Individual M&M plain candies have weights that are normally distributed with
a mean weight of 0.8565 g and a standard deviation of 0.0518 g.
If you randomly select 465 M&M plain candies, what is the probability
that their mean weight will be less than 0.8535 g?
what is the formula I need to use?
You are given a normal distribution of a population. You want to know things about a sample distribution, so you should start with constructing a normal distribution for your sample of 465 M&Ms.
The mean of this sample remains the same. The standard deviation is the population standard deviation over the square root of your sample size, so your sample distribution is N(.8565, .00240).
This problem now becomes a simple cdf problem. Using your sample distribution, you want to know P(X < .8535), which is .106.
I wrote P(X<.8535) but how did that become .106?
and where did you find sample size? is it 465 times something? I'm still confused.
So the population distribution-- the distribution of ALL M&Ms-- is given in the problem: N(0.8565, 0.0518). However, we want to know what the mean weight will be if, instead of pulling from ALL M&Ms, we "randomly select 465 M&M plain candies." This is our sample. Since any sample of a normal distribution yields a normal distribution, we can use the formulas I mentioned in the first post.

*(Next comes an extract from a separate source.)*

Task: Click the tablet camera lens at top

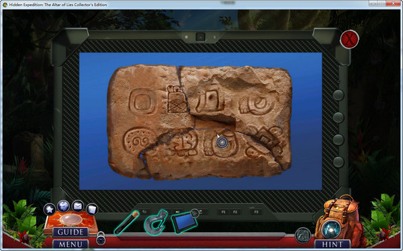Action: click(200, 37)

P(X < .8535) is what we're looking for. At this point, we have a smple distribution with a mean of .8565 and a stndard deviation of .00240, so we'd throw this into a calculator's normalcdf function (or equivalent function for some other calculator). Be sure to use the sample distribution! (Technical note, in this probability statement this is technically an x-bar, since this is a sample MEAN.)
oh okay thank you. I have another question about a claim problem. I don't know how to calculate the claim.
"Suppose you are going to test the claim that more than half of adults
prefer a window seat when they fly.
The results of a poll indicated that 492 of 806 adults preferred a
window seat when they were flying.
Calculate the test statistic for this hypothesis test."
Do I use p(a or B) or something else?
I divided 492 by 806. I want to know if that's the correct way to do it
The problem wants the test statistic for a one-proportion z-test, which we know because we're only given data for 1 test and that "492 / 806" implies a proportion.
The sample statistic for this test is given by sqrt(pq / n).
p = 492/806 (probability of success)
q = 1 - p (complement of p)
n = 806 (sample size-- we polled 806 adults)
To find the probability that the mean weight of a sample of 465 M&M plain candies will be less than 0.8535 g, you need to use the central limit theorem and the standard normal distribution.
The central limit theorem states that for a large enough sample size, the distribution of sample means will be approximately normally distributed, regardless of the shape of the original population distribution.
The formula you will use is:
Z = (X - μ) / (σ / sqrt(n))
Where,
- Z is the standard score (also known as the z-score)
- X is the sample mean
- μ is the population mean
- σ is the population standard deviation
- n is the sample size
In this case:
- X = 0.8535 g (the desired sample mean)
- μ = 0.8565 g (the population mean)
- σ = 0.0518 g (the population standard deviation)
- n = 465 (the sample size)
First, calculate the z-score:
Z = (0.8535 - 0.8565) / (0.0518 / sqrt(465))
Next, you need to use the z-score to find the probability using the standard normal distribution table or a calculator.
The probability can be found by looking up the z-score in the standard normal distribution table or by using a calculator with the function "normalcdf" or similar.
Let's assume you are using a standard normal distribution table. The z-score will correspond to a certain area under the curve, which represents the probability of obtaining a sample mean less than 0.8535 g.
Finally, look up the z-score in the standard normal distribution table to find the corresponding probability. This probability will give you the answer to the original question.